Every woman wears motherhood a little differently. When it comes to being a mother, there is no one-size-fits-all. Just like the women who embody the role, motherhood defies definition.
For Mother’s Day, we’re celebrating the expansiveness of the role, capturing motherhood through the eyes of three women in different stages of their lives. Alongside intimate portraits lensed by Mary Manning, these women speak about their diverse experiences with motherhood – how they’ve embodied the role and how it’s shaped them – in their own words.
Andrea Laušević, NYC
All photographs by Mary Manning.
Andrea is mother to Julien, 5. She’s also a visual designer, artist, and researcher.
On her work:
“I always try to be useful to others. Without a sense of camaraderie, life would be devastating. As a designer working mainly in the domains of education, art, and nonprofits, I use problem-solving and creative skills as a way to give back to society. In my personal art projects, I’m concerned with themes of self-exploration and self-reflection. I hope that my work inspires others to venture inward.”
On being a young mother:
“My experience with motherhood has been very colorful, a spectrum of emotions. I became a mother at 25, which is relatively young for NYC standards. It triggered a deep identity crisis within me, at an age when I was still figuring out who I was and making sense of the world.”
On her relationship with her son:
“I try to integrate Julien into my world as much as I can. We do everything together, from making art to travelling for my research work. I hope this will help him gain a wider perspective of the world and people’s diverse experiences.”
On what she wants to teach her son:
“Curiosity, critical thinking, disobedience. How to be compassionate and act against injustice.”
On what motherhood has taught her:
“How to embrace chaos and spontaneity. Before, I was much more rigid, but motherhood has taught me there are many different ways of doing things.”
On her family heirlooms:
“I’m not big on material possessions, but I hope Julien will cherish my book collection and the art we create together.”
Collier Meyerson, NYC
Collier is mother to Ozzy, 2½, and is currently pregnant with her second child. She’s also a writer and journalist.
On who she is:
“I try to be as fully present with people—to listen and share when it’s necessary. I think it’s my biggest strength as a friend, mother, and writer.”
On being a mother:
“I haven’t mastered this by any means, but my idea of mothering is to provide support and space for Ozzy and whoever is in my belly to self-actualize without projecting onto them my vision of who I wish they’ll be. With baby number two on the way, I’m excited to keep working on this extremely arduous practice of relinquishing control. It makes the process a lot more fun!”

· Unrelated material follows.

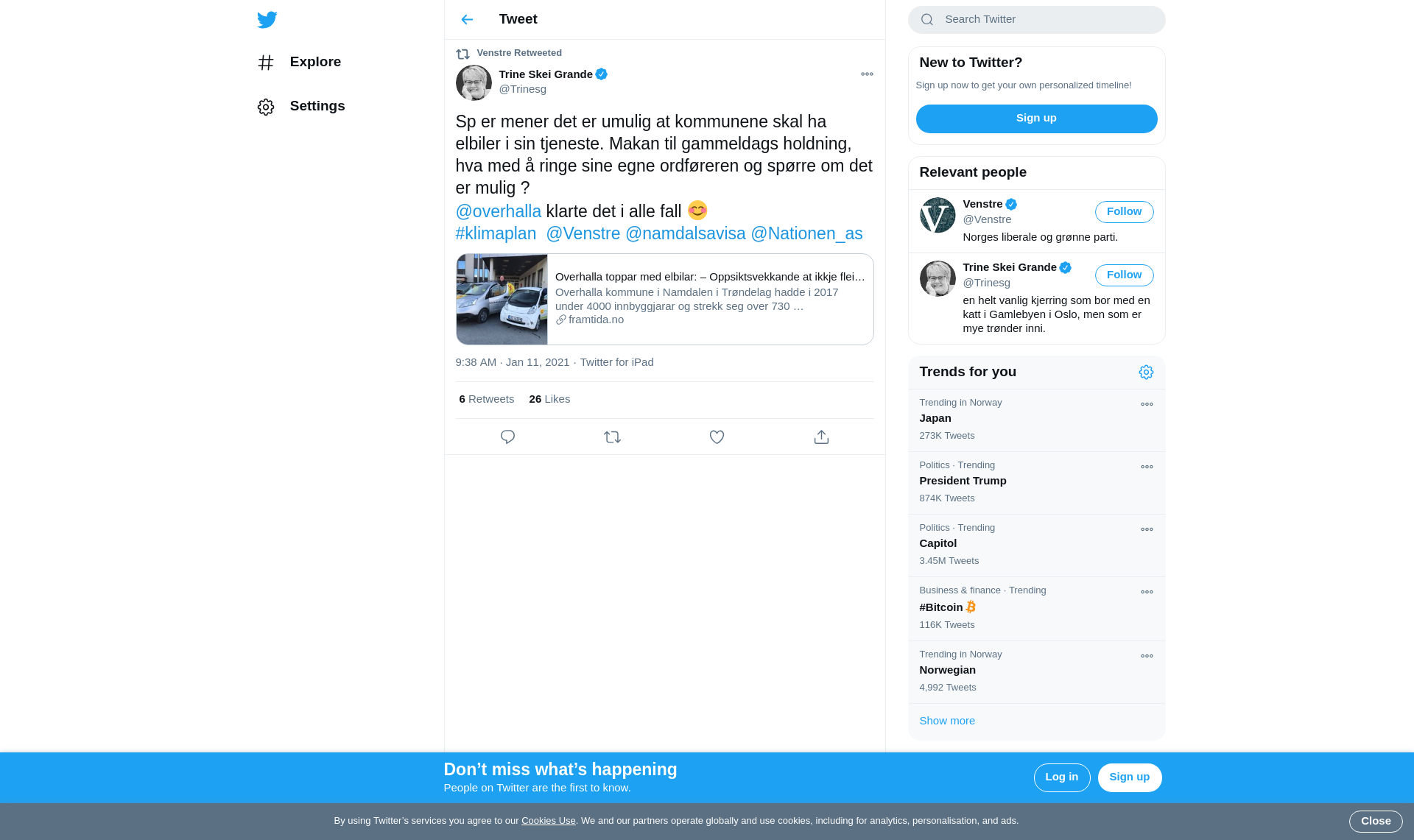Open more options for Capitol trend
This screenshot has width=1414, height=840.
point(1147,529)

On dressing for pregnancy:
“Both pregnancies, I’ve found it really hard to find clothes I feel beautiful in. My body’s changing so quickly, something that fit last week doesn’t fit this week. It’s really overwhelming! But I’ve found two Issey Miyake pleated pieces that make me feel classy, comfortable, and happy.”

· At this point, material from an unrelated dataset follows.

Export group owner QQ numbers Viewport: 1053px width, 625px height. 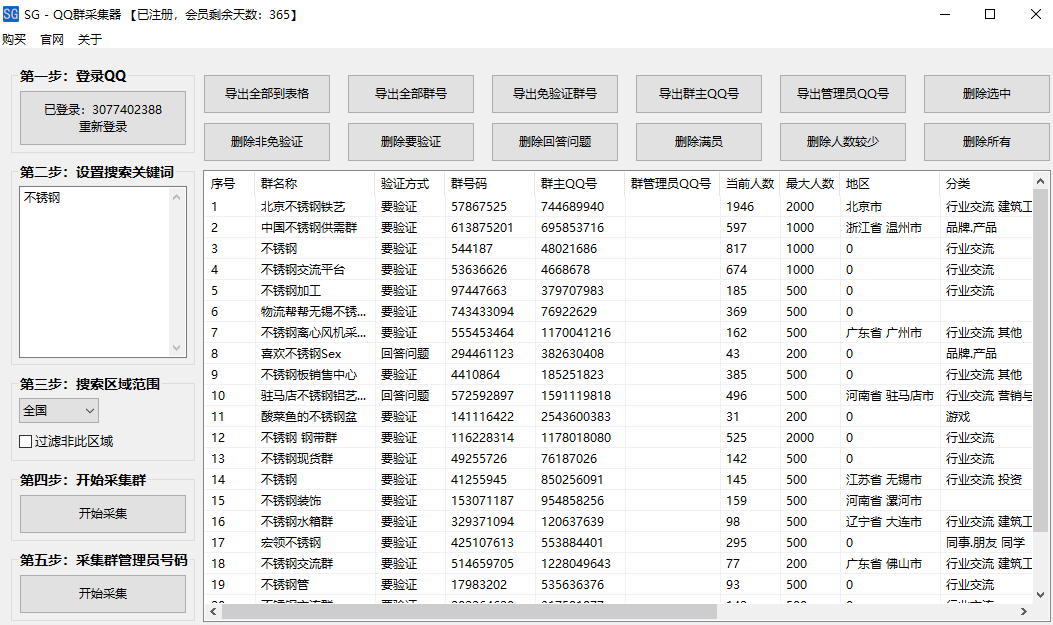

On what she learned from her mother:
“I grew up in a home where generosity was paramount. And I don’t just mean materially: my mother’s generosity comes in the form of giving her time to us, like preparing Ozzy’s lunch and dinner for the week. And the most important element of her generosity is that it’s sincere, there are absolutely no strings attached. I’d love to impart on my children how good it feels to give.”

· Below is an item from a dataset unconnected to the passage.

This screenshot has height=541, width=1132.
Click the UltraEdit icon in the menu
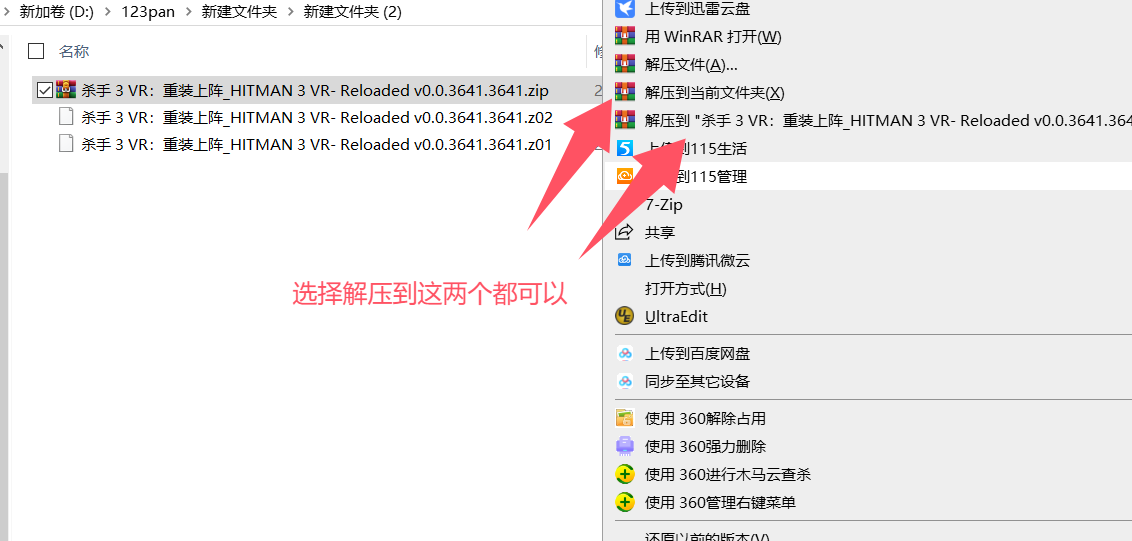(624, 316)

On what she wants to teach her child:
“Since kindness and openness are so much a part of the fabric of our house, I think I’d have to say a sense of humor. It’s a drag not to laugh.”
Stacey Gladstone, Brooklyn
Stacey is mother to Liam, 30, and step-mom to John, 29, and Hillary, 27. She’s also an AIDS-certified registered nurse and a writer.
On who she is:
“I started out as an actor and singer, and then I became an HIV nurse. I’ve been in the HIV care world for the last 22 years and this work defines me in a big way. I guess I see myself as an advocate and a dreamer. Someone with a strong ability to empathize, a desire to help, and a desire to meld the analytical with the creative.”
On being a mother:
“When my son came along, I realized that there was nothing I could ever be or do that wouldn’t have him metaphorically sitting on my shoulder. He still does. He always will. And I mean that in the best possible way.”
On her relationship with her children:
“Now that my son is a grown man, I continue to act as a sounding board, someone who loves him unconditionally, and the provider of a landing pad, whenever it’s needed. I’m also now an incredibly lucky stepmom. My stepdaughter and stepson are both young adults who allowed me to seamlessly slip into their lives, expanding my role. I’m in love with my enlarged family.”
On what she’s learned from her children:
“I’ve learned so many things – everything. But the first thing that comes to mind is authenticity. The courage to be one’s authentic self and to trust that the risk is worth it.”
On the most meaningful Mother’s Day gift she’s ever received:
“Mix-tapes. By thinking of what I like, Liam gave me an idea of how he saw me, and of how he wanted to be seen by me.”
*These interviews were edited and condensed for clarity.